» **What this task involves**: Your task is to give the listing below back word for word, pictures excluded.

» **Information provided**:
----------

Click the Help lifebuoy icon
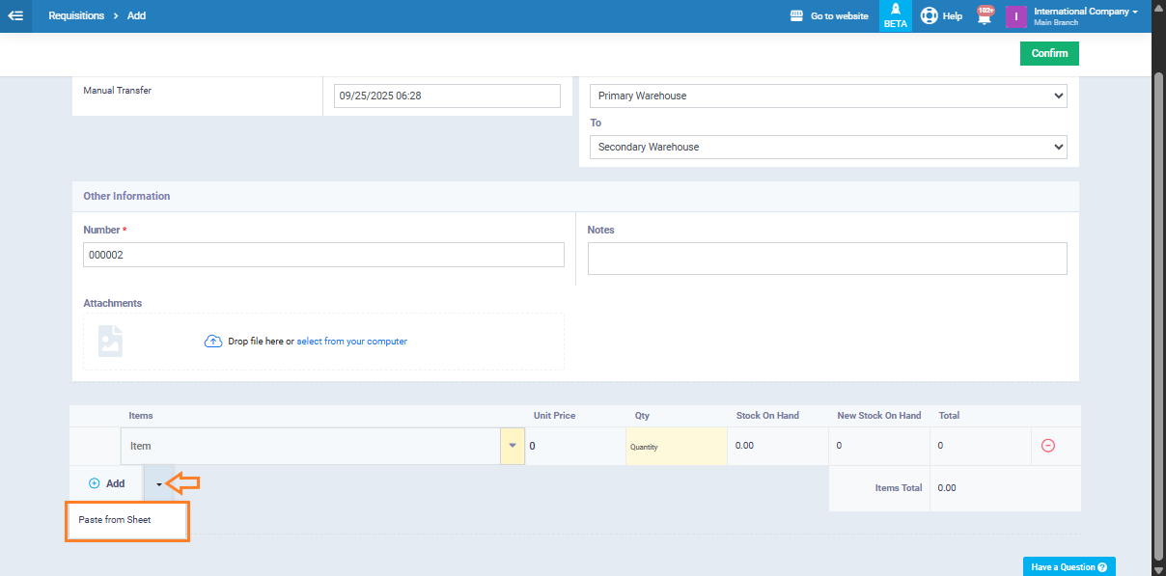This screenshot has height=576, width=1166. pos(930,15)
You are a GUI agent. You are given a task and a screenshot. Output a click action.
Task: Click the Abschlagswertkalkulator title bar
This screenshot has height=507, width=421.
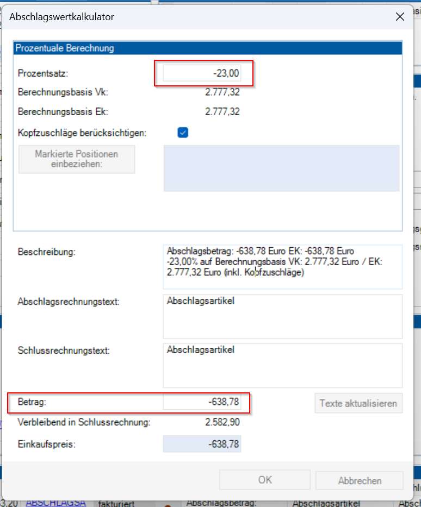[163, 17]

----------

» **Exercise solution**:
Click the Help lifebuoy icon
This screenshot has height=576, width=1166. pos(930,15)
You are a GUI agent. You are given a task and a screenshot. Output a click action.
Task: Click the Abschlagswertkalkulator title bar
This screenshot has height=507, width=421.
[163, 17]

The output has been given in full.